Yellen agreed to work with the committee and other oversight groups, and laid out some of the challenges to implementing Biden's bill. Yellen said earlier rounds of the Paycheck Protection Program often didn't reach the country's smallest businesses, especially those in rural and low-income areas. Rental assistance was frequently tied up in red tape. Many Americans still haven't received their stimulus checks.

"And all this is just a fraction of Treasury's work," Yellen told the committee. "There are so many more relief programs, including one that will provide $350 billion in aid to state and local governments. Implementing all of it is more complicated than it sounds."

Meanwhile, many Republican lawmakers, Wall Street investors and prominent economists are worried that the economy won't be able to absorb a massive stimulus package and post-pandemic consumer spending, pushing prices rapidly upward. Their worry is that dangerous cycles of inflation will force the Fed to hike interest rates, triggering a new recession.

"Economic projections are increasingly positive," McHenry said. But "with the addition of $1.9 trillion, there's been a great deal of debate about what will happen with this amount of liquidity in financial markets."

But the Fed and White House argue that inflation is not a pressing concern.
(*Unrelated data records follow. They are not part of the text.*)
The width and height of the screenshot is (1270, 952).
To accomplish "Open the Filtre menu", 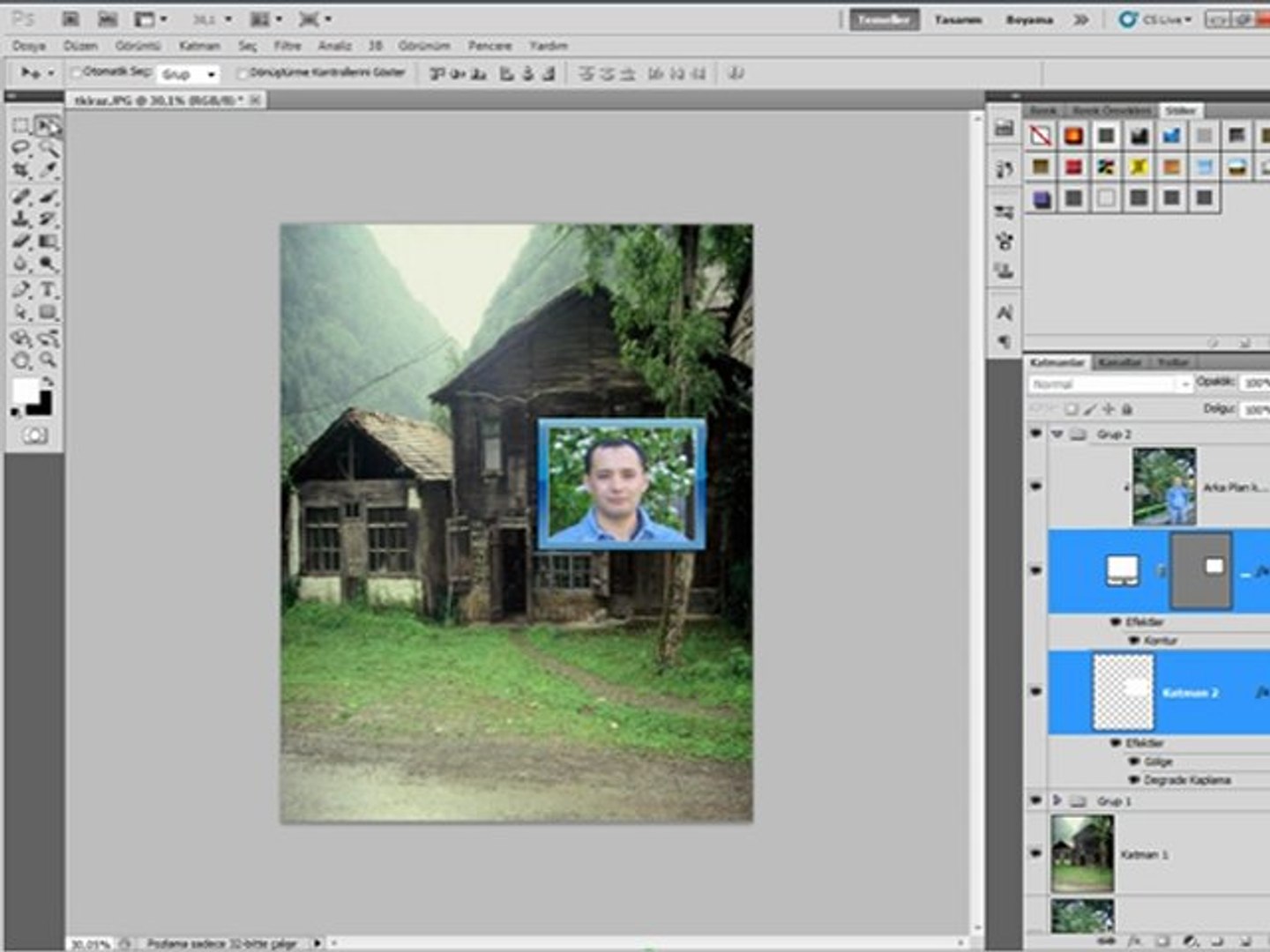I will coord(288,45).
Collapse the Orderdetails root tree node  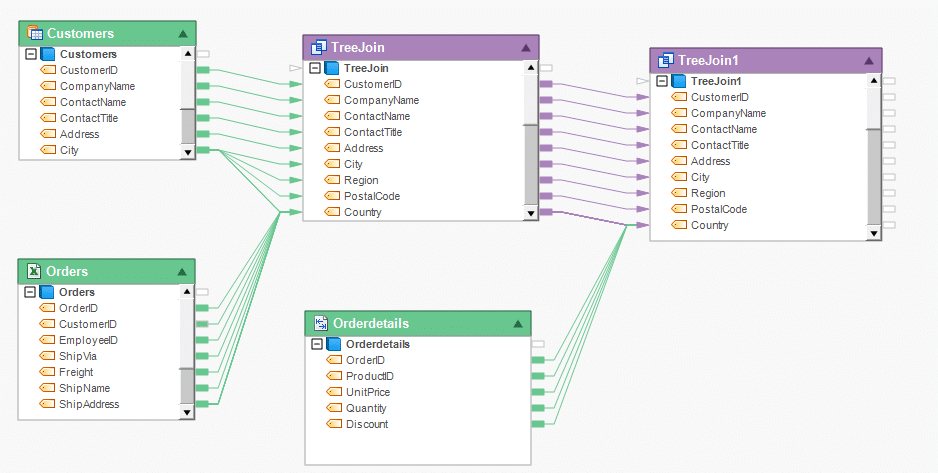pyautogui.click(x=317, y=344)

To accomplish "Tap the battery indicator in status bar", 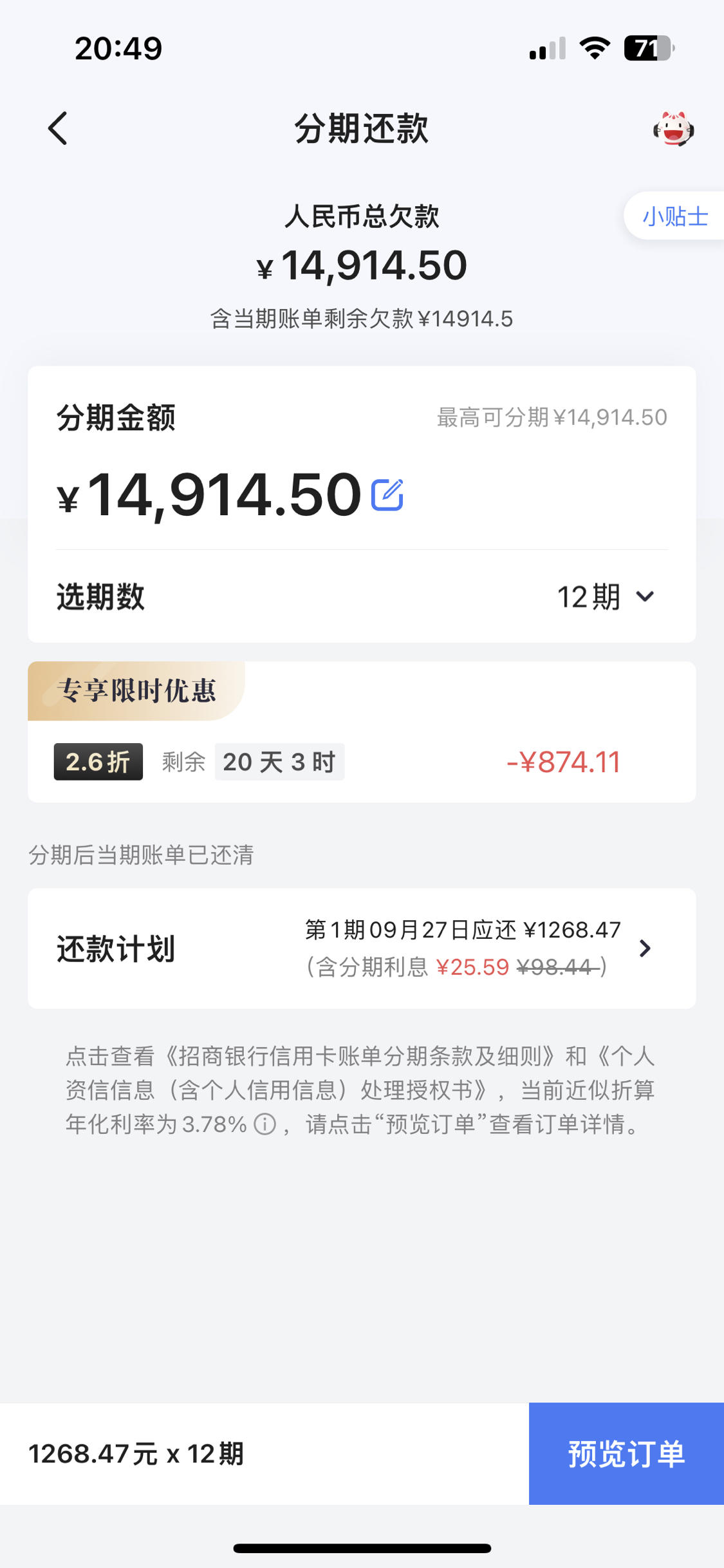I will coord(649,48).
Powell says that there would have to be substantial progress in the labor market before the Fed considers raising rates. Any price increases resulting from the economy reopening and people spending big on vacations or concert tickets will be temporary, he has said.
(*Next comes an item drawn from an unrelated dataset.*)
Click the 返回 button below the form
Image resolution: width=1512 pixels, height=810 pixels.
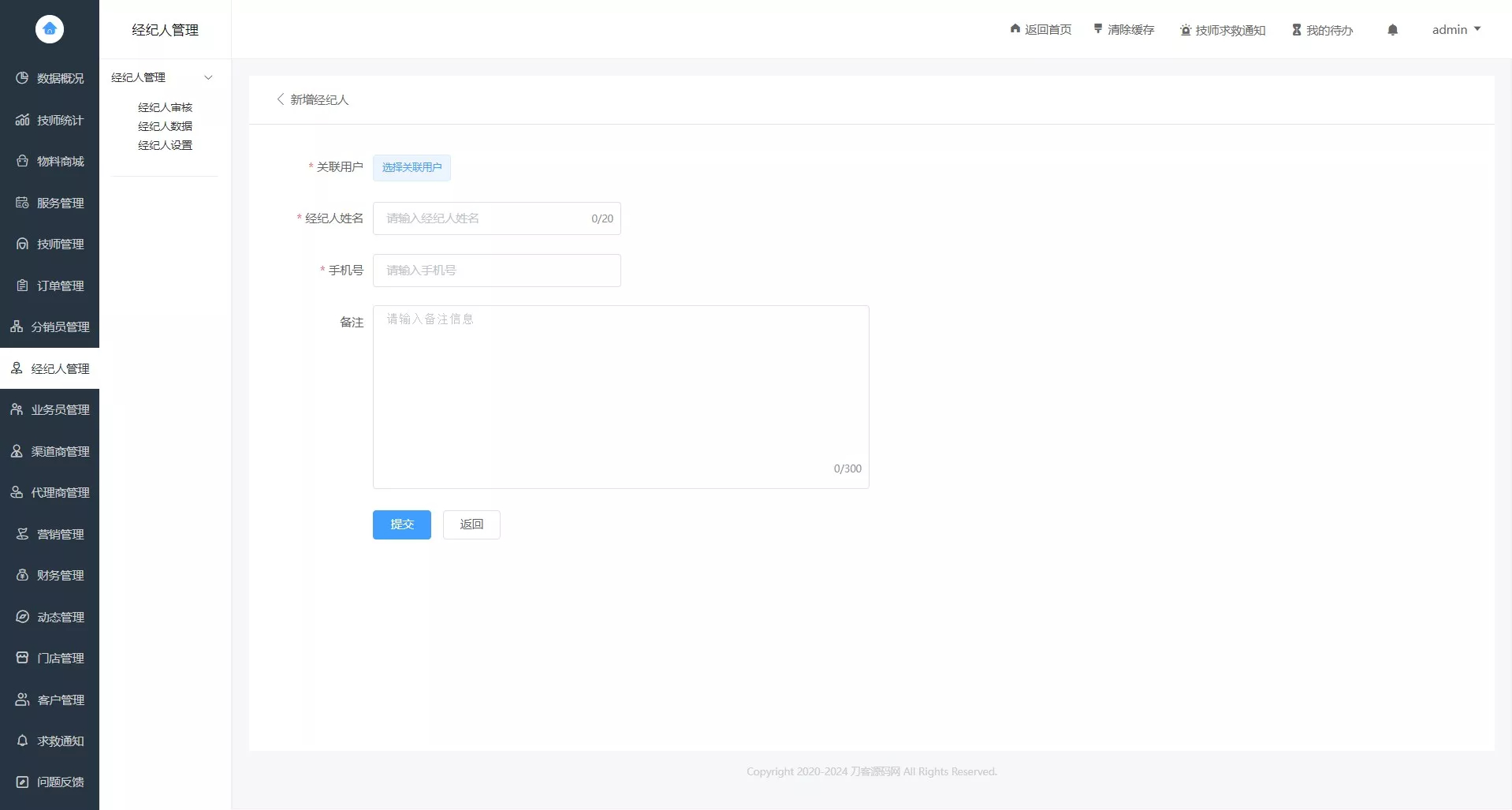[471, 524]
"Our best view is that the effect on inflation will be neither particularly large nor persistent," Powell said Tuesday. "We've been living in a world of strong disinflationary pressures around the world really for a quarter of a century. We don't think a one-time surge in spending leading to temporary price increase would disrupt that."

Lawmakers pressed Powell and Yellen on a range of other issues, from the regulators' research on digital currencies to banking regulations. Of particular focus was climate policy, which the Biden White House has made core to its agenda. The Fed increasingly points to climate risk as a threat to the financial system and financial stability.
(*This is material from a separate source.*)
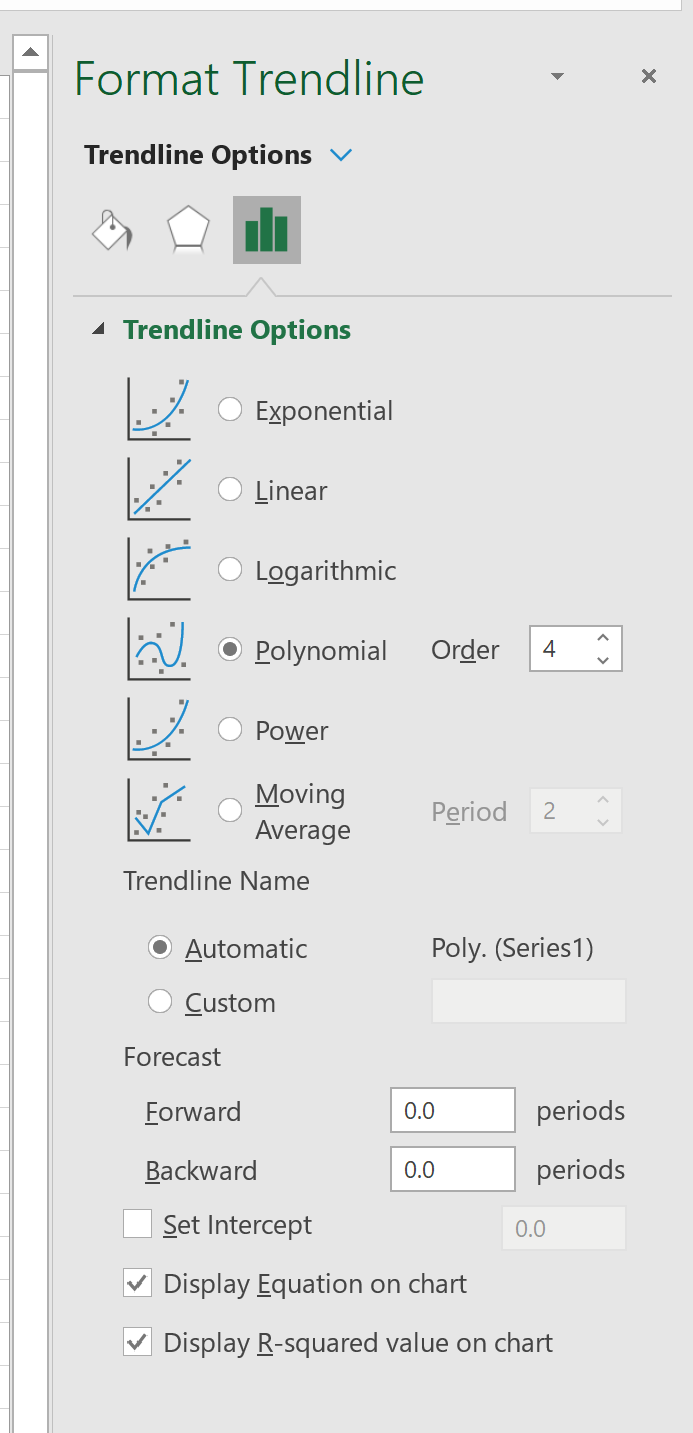Disable Display Equation on chart
Screen dimensions: 693x1433
(x=137, y=1283)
As Powell and Yellen testified on Tuesday, Fed Governor Lael Brainard announced that the central bank is launching a Financial Stability Climate Committee, which will work closely with another Fed team focused on banks' resilience to climate change.

Republicans in Congress have warned the Fed against delving too deeply into climate issues. They argue that climate policy is part of progressives political agenda and not the purview of the central bank, which is independent and aims for price stability and maximum employment.

"There's concern in my district that the financial regulators may be moving towards regulation and supervision with environmental policy objectives, potentially discouraging banks from doing business with entire sectors of the economy," Rep. Frank Lucas, R-Ok., said at Tuesday's hearing.

Yellen said that even as climate issues are a top priority for the Biden administration, the Treasury Department doesn't plan to regulate specific investments banks can or can't make. Powell said that it's the Fed's job to better understand the risks climate change poses to the financial system, noting that many large banks are already making similar assessments themselves.

"We don't a have new mandate," Powell said. "This is consistent with our existing mandate of supervision of financial institutions. It's just the same mandate but a different risk."

Yellen and Powell will appear before the Senate Banking Committee on Wednesday.